Task prompt:
Please lay out the lines of the records below as a numbered list, skipping any blank lines and leaving the pictures out of your answer.

# Dataset records start

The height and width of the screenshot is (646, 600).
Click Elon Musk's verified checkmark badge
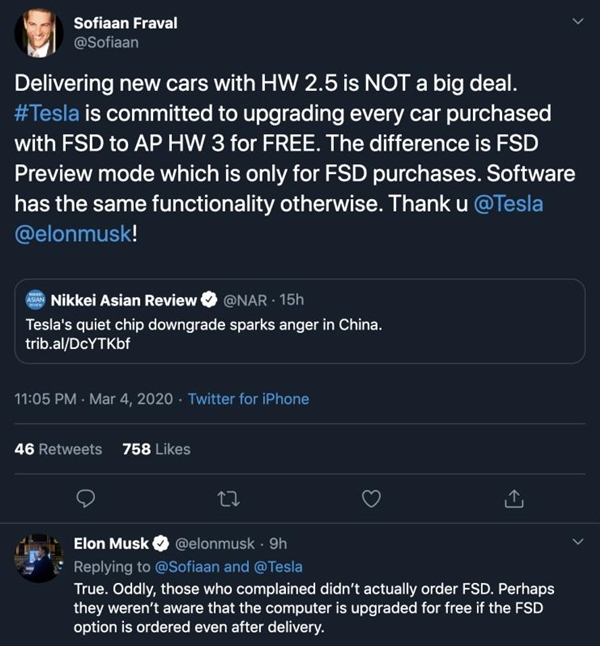click(x=158, y=544)
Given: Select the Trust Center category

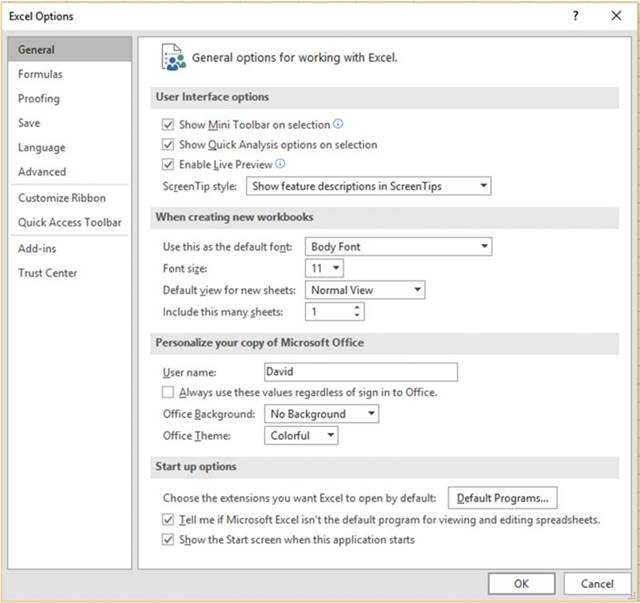Looking at the screenshot, I should 47,273.
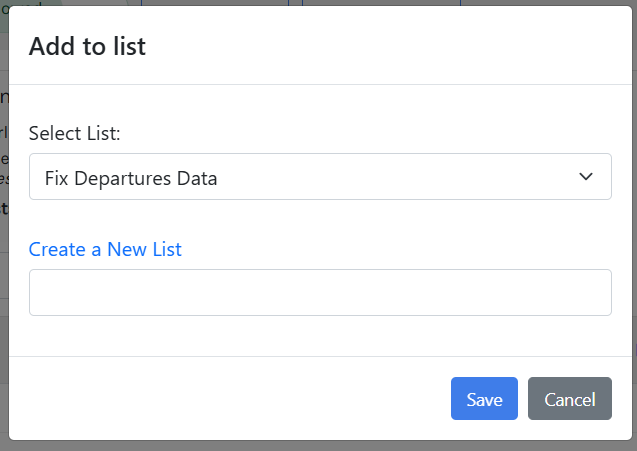Click the empty input below Create a New List
The height and width of the screenshot is (451, 637).
click(x=320, y=293)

# Dataset records end

Solution for this problem:
1. The height and width of the screenshot is (646, 600).
2. Click Elon Musk's verified checkmark badge
3. click(x=158, y=544)
4. Given: Select the Trust Center category
5. Looking at the screenshot, I should 47,273.
6. Click the empty input below Create a New List
7. The height and width of the screenshot is (451, 637).
8. click(x=320, y=293)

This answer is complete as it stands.